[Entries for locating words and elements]

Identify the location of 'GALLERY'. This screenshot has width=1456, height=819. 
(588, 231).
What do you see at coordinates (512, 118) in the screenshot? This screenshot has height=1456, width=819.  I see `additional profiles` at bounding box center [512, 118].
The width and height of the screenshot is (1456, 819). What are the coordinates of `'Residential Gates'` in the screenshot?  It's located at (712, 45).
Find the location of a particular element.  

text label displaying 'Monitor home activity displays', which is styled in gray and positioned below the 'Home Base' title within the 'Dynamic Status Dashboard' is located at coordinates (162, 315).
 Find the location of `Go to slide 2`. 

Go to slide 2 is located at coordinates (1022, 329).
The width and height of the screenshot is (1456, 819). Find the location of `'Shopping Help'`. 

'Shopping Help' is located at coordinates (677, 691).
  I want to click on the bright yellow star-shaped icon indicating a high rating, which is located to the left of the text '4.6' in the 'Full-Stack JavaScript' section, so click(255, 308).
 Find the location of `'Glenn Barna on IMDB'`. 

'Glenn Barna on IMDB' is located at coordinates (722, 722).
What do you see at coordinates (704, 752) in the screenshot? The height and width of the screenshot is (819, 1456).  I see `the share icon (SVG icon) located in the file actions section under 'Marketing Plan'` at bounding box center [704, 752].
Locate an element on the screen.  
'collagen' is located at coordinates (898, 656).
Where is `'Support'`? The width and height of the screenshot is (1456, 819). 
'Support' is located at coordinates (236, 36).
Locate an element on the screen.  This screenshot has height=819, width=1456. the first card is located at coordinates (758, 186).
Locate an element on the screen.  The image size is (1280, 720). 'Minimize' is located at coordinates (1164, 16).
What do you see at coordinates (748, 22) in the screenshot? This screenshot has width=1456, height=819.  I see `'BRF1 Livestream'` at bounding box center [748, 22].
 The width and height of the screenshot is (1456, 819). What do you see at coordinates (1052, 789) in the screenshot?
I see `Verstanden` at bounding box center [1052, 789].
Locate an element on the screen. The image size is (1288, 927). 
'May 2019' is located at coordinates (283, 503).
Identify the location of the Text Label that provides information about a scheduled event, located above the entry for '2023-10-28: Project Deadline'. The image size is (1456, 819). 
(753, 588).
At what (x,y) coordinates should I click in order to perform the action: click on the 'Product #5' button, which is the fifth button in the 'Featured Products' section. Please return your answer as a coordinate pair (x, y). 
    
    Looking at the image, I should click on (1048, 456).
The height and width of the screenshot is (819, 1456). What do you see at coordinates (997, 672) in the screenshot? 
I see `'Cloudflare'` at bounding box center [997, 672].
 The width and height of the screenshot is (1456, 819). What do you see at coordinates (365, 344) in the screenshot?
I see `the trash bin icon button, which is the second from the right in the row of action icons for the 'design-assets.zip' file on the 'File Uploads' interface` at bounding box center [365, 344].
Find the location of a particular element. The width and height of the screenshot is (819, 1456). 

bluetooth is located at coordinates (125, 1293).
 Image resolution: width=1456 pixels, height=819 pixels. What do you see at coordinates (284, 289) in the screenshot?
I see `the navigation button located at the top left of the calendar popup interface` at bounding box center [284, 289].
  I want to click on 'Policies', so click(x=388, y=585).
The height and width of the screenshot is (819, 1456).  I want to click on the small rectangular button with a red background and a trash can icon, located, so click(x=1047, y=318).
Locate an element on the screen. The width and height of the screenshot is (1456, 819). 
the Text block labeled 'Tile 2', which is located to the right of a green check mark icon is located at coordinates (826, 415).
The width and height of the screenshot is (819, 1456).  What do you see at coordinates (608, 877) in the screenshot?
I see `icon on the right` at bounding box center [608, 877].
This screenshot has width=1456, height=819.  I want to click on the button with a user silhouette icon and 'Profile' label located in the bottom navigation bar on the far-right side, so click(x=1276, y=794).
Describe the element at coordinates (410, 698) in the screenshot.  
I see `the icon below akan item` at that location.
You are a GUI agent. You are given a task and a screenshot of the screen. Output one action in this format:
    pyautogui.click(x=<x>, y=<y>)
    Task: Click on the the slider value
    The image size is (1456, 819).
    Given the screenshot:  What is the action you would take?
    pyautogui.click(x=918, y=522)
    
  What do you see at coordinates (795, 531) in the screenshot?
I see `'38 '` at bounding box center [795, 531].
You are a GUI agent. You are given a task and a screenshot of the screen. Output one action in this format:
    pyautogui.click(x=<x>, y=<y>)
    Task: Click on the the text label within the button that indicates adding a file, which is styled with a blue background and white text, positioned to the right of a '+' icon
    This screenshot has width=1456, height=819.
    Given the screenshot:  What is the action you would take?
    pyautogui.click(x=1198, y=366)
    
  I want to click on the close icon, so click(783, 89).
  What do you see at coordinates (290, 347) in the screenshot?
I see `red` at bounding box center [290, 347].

The request →
Could you copy out every one of the records above word for word?

Response →
Identify the location of 'GALLERY'. This screenshot has width=1456, height=819. 
(588, 231).
What do you see at coordinates (512, 118) in the screenshot? This screenshot has height=1456, width=819.  I see `additional profiles` at bounding box center [512, 118].
The width and height of the screenshot is (1456, 819). What are the coordinates of `'Residential Gates'` in the screenshot?  It's located at (712, 45).
Find the location of a particular element.  

text label displaying 'Monitor home activity displays', which is styled in gray and positioned below the 'Home Base' title within the 'Dynamic Status Dashboard' is located at coordinates (162, 315).
 Find the location of `Go to slide 2`. 

Go to slide 2 is located at coordinates (1022, 329).
The width and height of the screenshot is (1456, 819). Find the location of `'Shopping Help'`. 

'Shopping Help' is located at coordinates (677, 691).
  I want to click on the bright yellow star-shaped icon indicating a high rating, which is located to the left of the text '4.6' in the 'Full-Stack JavaScript' section, so click(255, 308).
 Find the location of `'Glenn Barna on IMDB'`. 

'Glenn Barna on IMDB' is located at coordinates (722, 722).
What do you see at coordinates (704, 752) in the screenshot? The height and width of the screenshot is (819, 1456).  I see `the share icon (SVG icon) located in the file actions section under 'Marketing Plan'` at bounding box center [704, 752].
Locate an element on the screen.  
'collagen' is located at coordinates (898, 656).
Where is `'Support'`? The width and height of the screenshot is (1456, 819). 
'Support' is located at coordinates (236, 36).
Locate an element on the screen.  This screenshot has height=819, width=1456. the first card is located at coordinates (758, 186).
Locate an element on the screen.  The image size is (1280, 720). 'Minimize' is located at coordinates (1164, 16).
What do you see at coordinates (748, 22) in the screenshot? This screenshot has width=1456, height=819.  I see `'BRF1 Livestream'` at bounding box center [748, 22].
 The width and height of the screenshot is (1456, 819). What do you see at coordinates (1052, 789) in the screenshot?
I see `Verstanden` at bounding box center [1052, 789].
Locate an element on the screen. The image size is (1288, 927). 
'May 2019' is located at coordinates (283, 503).
Identify the location of the Text Label that provides information about a scheduled event, located above the entry for '2023-10-28: Project Deadline'. The image size is (1456, 819). 
(753, 588).
At what (x,y) coordinates should I click in order to perform the action: click on the 'Product #5' button, which is the fifth button in the 'Featured Products' section. Please return your answer as a coordinate pair (x, y). 
    
    Looking at the image, I should click on (1048, 456).
The height and width of the screenshot is (819, 1456). What do you see at coordinates (997, 672) in the screenshot? 
I see `'Cloudflare'` at bounding box center [997, 672].
 The width and height of the screenshot is (1456, 819). What do you see at coordinates (365, 344) in the screenshot?
I see `the trash bin icon button, which is the second from the right in the row of action icons for the 'design-assets.zip' file on the 'File Uploads' interface` at bounding box center [365, 344].
Find the location of a particular element. The width and height of the screenshot is (819, 1456). 

bluetooth is located at coordinates (125, 1293).
 Image resolution: width=1456 pixels, height=819 pixels. What do you see at coordinates (284, 289) in the screenshot?
I see `the navigation button located at the top left of the calendar popup interface` at bounding box center [284, 289].
  I want to click on 'Policies', so click(x=388, y=585).
The height and width of the screenshot is (819, 1456).  I want to click on the small rectangular button with a red background and a trash can icon, located, so click(x=1047, y=318).
Locate an element on the screen. The width and height of the screenshot is (1456, 819). 
the Text block labeled 'Tile 2', which is located to the right of a green check mark icon is located at coordinates (826, 415).
The width and height of the screenshot is (819, 1456).  What do you see at coordinates (608, 877) in the screenshot?
I see `icon on the right` at bounding box center [608, 877].
This screenshot has width=1456, height=819.  I want to click on the button with a user silhouette icon and 'Profile' label located in the bottom navigation bar on the far-right side, so click(x=1276, y=794).
Describe the element at coordinates (410, 698) in the screenshot.  
I see `the icon below akan item` at that location.
You are a GUI agent. You are given a task and a screenshot of the screen. Output one action in this format:
    pyautogui.click(x=<x>, y=<y>)
    Task: Click on the the slider value
    The image size is (1456, 819).
    Given the screenshot:  What is the action you would take?
    pyautogui.click(x=918, y=522)
    
  What do you see at coordinates (795, 531) in the screenshot?
I see `'38 '` at bounding box center [795, 531].
You are a GUI agent. You are given a task and a screenshot of the screen. Output one action in this format:
    pyautogui.click(x=<x>, y=<y>)
    Task: Click on the the text label within the button that indicates adding a file, which is styled with a blue background and white text, positioned to the right of a '+' icon
    This screenshot has width=1456, height=819.
    Given the screenshot:  What is the action you would take?
    pyautogui.click(x=1198, y=366)
    
  I want to click on the close icon, so click(783, 89).
  What do you see at coordinates (290, 347) in the screenshot?
I see `red` at bounding box center [290, 347].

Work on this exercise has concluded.